Loss of ATM accelerates KrasG12D – induced pancreatic cancer formation

Abstract

Onset and progression of pancreatic ductal adenocarcinoma (PDAC) is associated with the accumulation of certain oncogenic mutations and more recently, genome-wide exome sequencing studies have identified ATM mutations in independent PDAC cohorts. However, the role of ATM is in PDAC initiation and progression is unclear. Here we report that conditional deletion of ATM in a mouse model of PDAC enhanced pancreatic cancer formation via induction of ductal reprogramming. Notably, there was an increase in tumour formation due to ATM haploinsufficiency. This resulted in a significantly shortened survival of AKC-mice compared to controls (KC-mice).

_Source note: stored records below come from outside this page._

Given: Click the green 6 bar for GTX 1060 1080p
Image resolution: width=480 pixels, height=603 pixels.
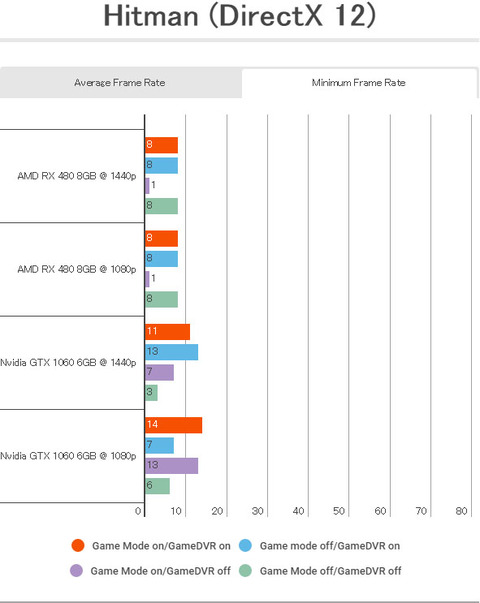Looking at the screenshot, I should pyautogui.click(x=157, y=486).
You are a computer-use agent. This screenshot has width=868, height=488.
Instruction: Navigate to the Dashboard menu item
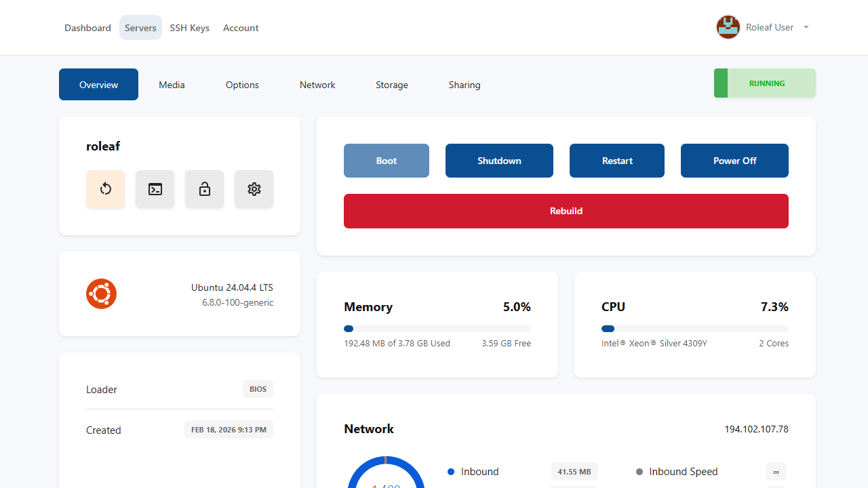[x=87, y=27]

These AKC-mice developed a greater number of proliferative acinar-to-ductal metaplastic (ADM) lesions and pancreatic intraepithelial neoplasias (PanIN) and these were associated with a pronounced fibrotic reaction. The precursor lesions were broadly associated with on-going epithelial-to-mesenchymal transition (EMT) and a gain of tumor initiating cells, which were more numerous in AKC-mice. Furthermore, we noticed an elevated TGFß-signaling, a known EMT regulator, in ATM-depleted pancreatic tissue. Global gene expression analysis indicated that PDAC tumors derived from ATM-deficient mice correlate well with human mesenchymally differentiated PDAC. Finally, we show that ATM mutations are abundant in large cohorts of human PDAC and low ATM expression correlates with shortened overall survival in humans. Our results indicate that ATM is a tumor suppressor molecule and low expression of ATM serves as a prognostic marker in PDAC. Taken together, our data suggests an intimate link between ATM expression and pancreatic cancer formation in mice and men.